Gideceğim filmleri düşünüyor, annemin gelişiyle daha bir eve benzeyen, salonuna onun armağanı iki koca kitaplık eklenen evimde artık daha iyi hissedeceğimi biliyor, derin bir nefes alıyorum hayattan...
... hayatımdan.
İstanbul'daki hayatımdan.
Anneme verdiğim sözü de hatırlıyorum:
Bu kent beni her üzdüğünde Sarıyer otobüsüne bineceğim, İstinye'deki iskele kahvesine gidip denizin kıyıcığında çay içeceğim..

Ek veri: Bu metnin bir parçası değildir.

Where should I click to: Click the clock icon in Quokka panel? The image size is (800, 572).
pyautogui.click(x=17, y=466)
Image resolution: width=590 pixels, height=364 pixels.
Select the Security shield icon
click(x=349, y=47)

Ne güzel bir tesadüf ki doğumgününde buradaydı annem. Bu kez ona pasta yapmak yerine pastaların en güzelini ısmarlamak istedim. Cuma akşamı iş çıkışında Gezi Pastanesi'ne gittik. En harika çikolatalı pastayı yemek için başka nereye gidilebilir ki zaten? Her zamanki gibi güleryüzlü ve nazik personellerinden birine "bugün annemin doğumgünü, en güzel pastanızdan istiyoruz!" dedim:) Kestaneli çikolatalı bir pasta önerildi anneme, ben de değişik olsun diye bademli ve beyaz şaraplı bir pasta seçtim. İki pasta da çok güzeldi, ama ben beyaz şarabın yoğun aroması her lokmada hissedilen bademli pastayı daha çok sevdim.

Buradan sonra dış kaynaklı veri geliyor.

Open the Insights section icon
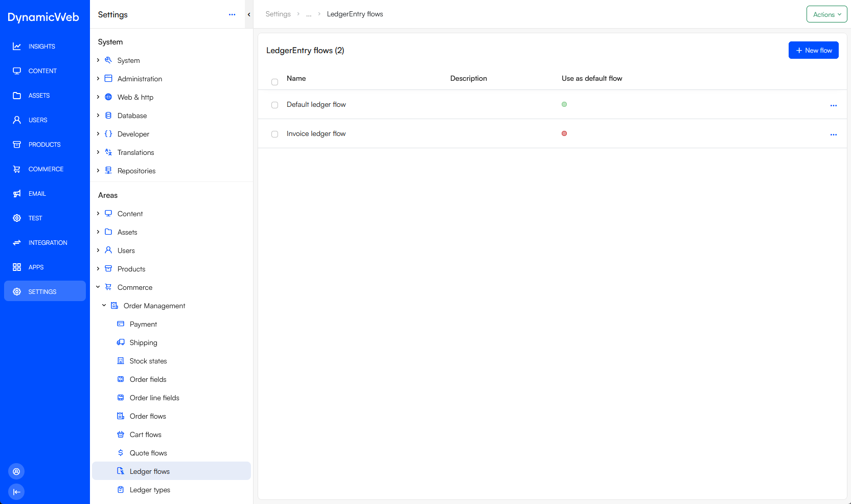Image resolution: width=851 pixels, height=504 pixels. click(x=17, y=47)
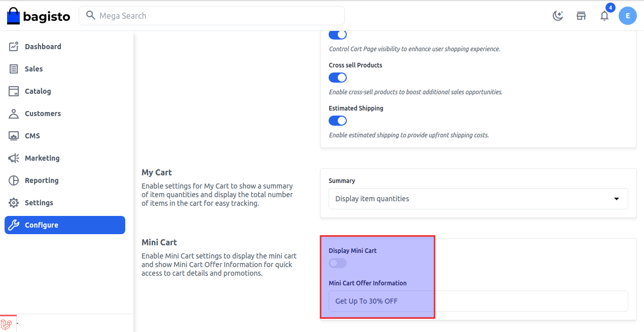Viewport: 644px width, 332px height.
Task: Go to the Catalog menu
Action: click(x=38, y=91)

Bu dehşet şey, Gezi'nin özel kahvesi...
Olağanüstü güzel görünüyor görünmesine de, ancak ve ancak tatlı krizindeyseniz veya yanında pasta yemeyecekseniz öneririm. Gördüğünüz gibi çorba kasesi büyüklüğünde bir fincanda servis ediliyor:) Kakao, karamel, tarçın aromalarıyla oldukça yoğun, tatlı bir kahve.. Biz bir fincanı birlikte içtik ve yine de bitiremedik!
iyi ki doğdun annem, sen doğmasan ben de doğmazdım ki!! :)
"Paskalya gelmiş mahalleye!" dedim ertesi gün Kurtuluş caddesinde yürürken. Olamaz böyle bir güzellik, dükkanlarda rengarenk paskalya yumurtaları, fırınlardan yükselen sakız ve mahlep kokuları, pastane vitrinlerinde kocaman çikolatadan yumurtalar, süslü püslü paketlenmiş paskalya çörekleri.. En güzel vitrin yarışmasını en cici şekerci dükkanı Bahar Pastanesi kazandı tabii:) Bu devasa paskalya çöreği ve çatala bayıldık!
Bardağın boş tarafını görürseniz "korkunç kalabalık", dolu tarafında ısrar ederseniz "cıvıl cıvıl" bir gündü Cumartesi, Eminönü'nde..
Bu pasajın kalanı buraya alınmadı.